Yesterday I heard about Blackbird Pie, a new tool from Twitter to create embeddable tweets. This actually sounded like a useful tool, as there are times I embed screenshots in my posts, some of those being twitter captures. My hope was that with embedded tweets, they’d be interactive (e.g. clickable if there was a link).

So off I went to The claim was that it was faster and easier to embed a tweet.

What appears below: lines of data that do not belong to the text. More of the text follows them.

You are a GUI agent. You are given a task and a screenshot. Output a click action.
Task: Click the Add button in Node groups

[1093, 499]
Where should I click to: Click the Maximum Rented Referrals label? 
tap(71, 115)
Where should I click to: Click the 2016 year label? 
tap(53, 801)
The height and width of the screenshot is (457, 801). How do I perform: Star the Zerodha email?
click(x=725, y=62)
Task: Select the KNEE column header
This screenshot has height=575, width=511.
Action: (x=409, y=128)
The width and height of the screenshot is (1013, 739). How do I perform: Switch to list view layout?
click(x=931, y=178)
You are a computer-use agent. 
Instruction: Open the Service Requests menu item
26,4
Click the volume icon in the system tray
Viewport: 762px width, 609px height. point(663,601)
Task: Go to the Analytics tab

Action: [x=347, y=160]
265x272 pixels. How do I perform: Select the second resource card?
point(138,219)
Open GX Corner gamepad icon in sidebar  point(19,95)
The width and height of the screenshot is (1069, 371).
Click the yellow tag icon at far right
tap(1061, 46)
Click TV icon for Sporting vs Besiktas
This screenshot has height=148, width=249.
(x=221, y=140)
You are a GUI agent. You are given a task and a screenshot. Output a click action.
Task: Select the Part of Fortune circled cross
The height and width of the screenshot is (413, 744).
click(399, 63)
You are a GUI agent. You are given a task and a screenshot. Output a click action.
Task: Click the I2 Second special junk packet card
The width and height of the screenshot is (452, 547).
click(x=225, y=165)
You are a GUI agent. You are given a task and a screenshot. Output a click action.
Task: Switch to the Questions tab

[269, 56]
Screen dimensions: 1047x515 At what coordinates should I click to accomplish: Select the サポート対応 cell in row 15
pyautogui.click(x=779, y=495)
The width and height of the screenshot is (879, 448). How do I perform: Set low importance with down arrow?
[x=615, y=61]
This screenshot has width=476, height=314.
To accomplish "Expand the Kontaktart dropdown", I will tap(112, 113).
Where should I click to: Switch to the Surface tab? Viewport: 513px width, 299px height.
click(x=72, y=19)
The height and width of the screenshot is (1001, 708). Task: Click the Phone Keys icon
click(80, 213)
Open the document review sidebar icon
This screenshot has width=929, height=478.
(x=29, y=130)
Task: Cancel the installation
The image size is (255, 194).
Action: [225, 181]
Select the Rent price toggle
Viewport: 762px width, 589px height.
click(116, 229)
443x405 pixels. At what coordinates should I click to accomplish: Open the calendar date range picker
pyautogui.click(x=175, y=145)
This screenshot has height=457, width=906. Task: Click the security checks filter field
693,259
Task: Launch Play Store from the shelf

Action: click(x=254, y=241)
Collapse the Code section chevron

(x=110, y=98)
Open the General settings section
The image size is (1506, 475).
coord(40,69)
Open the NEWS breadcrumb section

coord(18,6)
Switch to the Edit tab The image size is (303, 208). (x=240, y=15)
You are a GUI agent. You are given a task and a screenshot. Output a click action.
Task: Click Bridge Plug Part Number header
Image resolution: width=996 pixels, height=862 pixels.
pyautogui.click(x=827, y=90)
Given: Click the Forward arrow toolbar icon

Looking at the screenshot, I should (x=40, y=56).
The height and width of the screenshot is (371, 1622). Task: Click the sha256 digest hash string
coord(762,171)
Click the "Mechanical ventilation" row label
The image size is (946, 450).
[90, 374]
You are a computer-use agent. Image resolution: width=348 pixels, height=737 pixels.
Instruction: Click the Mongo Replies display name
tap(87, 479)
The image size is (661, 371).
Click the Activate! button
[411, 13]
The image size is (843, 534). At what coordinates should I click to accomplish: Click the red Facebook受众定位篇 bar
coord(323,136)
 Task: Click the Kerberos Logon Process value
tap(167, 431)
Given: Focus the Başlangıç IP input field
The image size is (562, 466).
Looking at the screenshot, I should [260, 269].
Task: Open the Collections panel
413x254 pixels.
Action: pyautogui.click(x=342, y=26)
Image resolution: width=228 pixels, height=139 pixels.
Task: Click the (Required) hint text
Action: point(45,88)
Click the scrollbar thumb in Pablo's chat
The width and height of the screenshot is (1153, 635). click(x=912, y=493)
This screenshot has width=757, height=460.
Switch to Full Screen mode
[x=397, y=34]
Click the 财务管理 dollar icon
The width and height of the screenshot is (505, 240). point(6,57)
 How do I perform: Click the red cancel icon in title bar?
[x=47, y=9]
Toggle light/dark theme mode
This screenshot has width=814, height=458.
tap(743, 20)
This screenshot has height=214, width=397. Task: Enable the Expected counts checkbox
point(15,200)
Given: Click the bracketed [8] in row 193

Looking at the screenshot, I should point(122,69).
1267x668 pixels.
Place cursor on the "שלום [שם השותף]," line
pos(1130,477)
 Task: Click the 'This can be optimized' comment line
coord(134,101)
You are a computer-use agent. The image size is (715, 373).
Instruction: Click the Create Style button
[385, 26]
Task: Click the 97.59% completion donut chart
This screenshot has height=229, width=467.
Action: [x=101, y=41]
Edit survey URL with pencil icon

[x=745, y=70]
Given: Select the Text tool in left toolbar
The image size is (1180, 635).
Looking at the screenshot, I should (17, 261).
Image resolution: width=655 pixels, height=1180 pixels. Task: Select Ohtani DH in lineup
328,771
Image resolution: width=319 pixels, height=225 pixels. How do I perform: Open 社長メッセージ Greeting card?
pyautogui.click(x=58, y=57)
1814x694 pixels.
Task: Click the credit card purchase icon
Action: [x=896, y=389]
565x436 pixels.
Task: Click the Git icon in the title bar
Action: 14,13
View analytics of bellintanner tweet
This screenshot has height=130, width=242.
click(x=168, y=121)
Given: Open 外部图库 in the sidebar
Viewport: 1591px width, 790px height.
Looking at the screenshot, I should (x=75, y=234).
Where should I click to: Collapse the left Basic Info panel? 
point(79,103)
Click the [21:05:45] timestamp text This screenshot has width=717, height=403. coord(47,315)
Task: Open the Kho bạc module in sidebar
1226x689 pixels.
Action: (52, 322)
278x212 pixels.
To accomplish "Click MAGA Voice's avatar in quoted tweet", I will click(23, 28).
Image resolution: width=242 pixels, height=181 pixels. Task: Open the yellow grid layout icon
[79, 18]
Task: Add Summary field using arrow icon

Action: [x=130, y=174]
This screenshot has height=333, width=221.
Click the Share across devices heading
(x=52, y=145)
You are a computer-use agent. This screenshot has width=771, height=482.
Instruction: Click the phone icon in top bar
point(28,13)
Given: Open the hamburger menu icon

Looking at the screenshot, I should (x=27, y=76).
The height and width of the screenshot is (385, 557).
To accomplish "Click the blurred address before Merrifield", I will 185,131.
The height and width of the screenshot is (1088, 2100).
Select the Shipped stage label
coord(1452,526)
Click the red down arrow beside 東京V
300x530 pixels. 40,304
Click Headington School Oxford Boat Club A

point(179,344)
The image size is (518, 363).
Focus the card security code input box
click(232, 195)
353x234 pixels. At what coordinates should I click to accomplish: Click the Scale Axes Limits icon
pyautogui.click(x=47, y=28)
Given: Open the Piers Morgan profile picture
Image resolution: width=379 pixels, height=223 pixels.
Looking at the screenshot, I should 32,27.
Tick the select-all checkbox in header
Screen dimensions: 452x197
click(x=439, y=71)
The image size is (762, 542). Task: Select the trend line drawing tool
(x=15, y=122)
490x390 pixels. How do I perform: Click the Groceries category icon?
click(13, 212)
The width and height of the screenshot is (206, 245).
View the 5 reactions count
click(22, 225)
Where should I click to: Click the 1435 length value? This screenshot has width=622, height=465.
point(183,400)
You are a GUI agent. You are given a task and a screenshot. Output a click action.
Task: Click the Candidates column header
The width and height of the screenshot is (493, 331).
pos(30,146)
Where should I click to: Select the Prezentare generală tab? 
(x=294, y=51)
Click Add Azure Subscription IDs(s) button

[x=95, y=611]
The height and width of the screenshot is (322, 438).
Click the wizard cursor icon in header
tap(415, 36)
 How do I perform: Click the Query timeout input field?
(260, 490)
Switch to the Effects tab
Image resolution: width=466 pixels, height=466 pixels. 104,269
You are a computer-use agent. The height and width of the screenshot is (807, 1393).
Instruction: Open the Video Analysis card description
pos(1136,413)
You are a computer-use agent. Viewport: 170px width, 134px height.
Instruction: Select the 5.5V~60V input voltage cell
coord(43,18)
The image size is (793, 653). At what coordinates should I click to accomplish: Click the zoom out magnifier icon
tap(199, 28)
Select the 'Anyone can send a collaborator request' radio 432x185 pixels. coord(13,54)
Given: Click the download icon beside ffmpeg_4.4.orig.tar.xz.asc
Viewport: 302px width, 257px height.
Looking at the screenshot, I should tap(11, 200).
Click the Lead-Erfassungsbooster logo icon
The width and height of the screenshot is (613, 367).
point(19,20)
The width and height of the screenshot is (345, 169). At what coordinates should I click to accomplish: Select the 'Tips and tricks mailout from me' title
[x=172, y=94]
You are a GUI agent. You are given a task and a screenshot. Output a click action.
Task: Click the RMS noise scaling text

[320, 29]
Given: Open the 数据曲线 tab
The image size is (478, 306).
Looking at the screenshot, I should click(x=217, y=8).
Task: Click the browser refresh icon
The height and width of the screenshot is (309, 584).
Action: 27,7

My initial experience was, um, slower and impossible to embed a tweet. Regardless of which tweet URL I inserted into the UI, I received notice that the tweet did not exist when, in fact, it did (sorry, no screenshot for that). And after only 3 or 4 attempts, I was told that I exceeded some limit. Eventually, the site slowed to a crawl and showed me this:


At this point, I gave up for the day.  And I was all set to move on, until I saw a bit more positive traffic about Blackbird Pie this morning. So I gave it one more attempt.  This time it loaded extremely fast and worked on a tweet that failed to render yesterday. The UI generated an embeddable chunk of html/css:


Pasting this in to this blog post, “magic happens” my tweet gets embedded, though not rendered the way I expected:

Just looked at my dev calendar: 7 #Azure talks scheduled between now and Sept, including a 2-day bootcamp. than a minute ago via web

Just as advertised, my tweet is embedded, and it was incredibly easy. It included my twitter page background. And… all links are preserved: twitter search, site URL, and my profile. Sweet!

UPDATE: Once I published the post, I noticed that the embedded tweet looked nothing like it did inside Windows Live Writer. This is what it looked like prior to publishing, which is not how the actual embedded tweet appears:


There might be special tweaks required for embedding in Blogger posts…

Twitter added some disclaimers, so I suspect this tool will be going through revisions pretty quickly as it rises in popularity. For instance, here’s the disclaimer when adding a URL to bake:


And here’s the disclaimer just following your baked tweet:


Disclaimers aside, this is very cool! I like the idea of an interactive tweet, rather than an unclickable static image (or a static image that I have to wrap a hyperlink around). However, this is not yet ready for prime time, as my embedded tweets are not rendering properly on Blogger.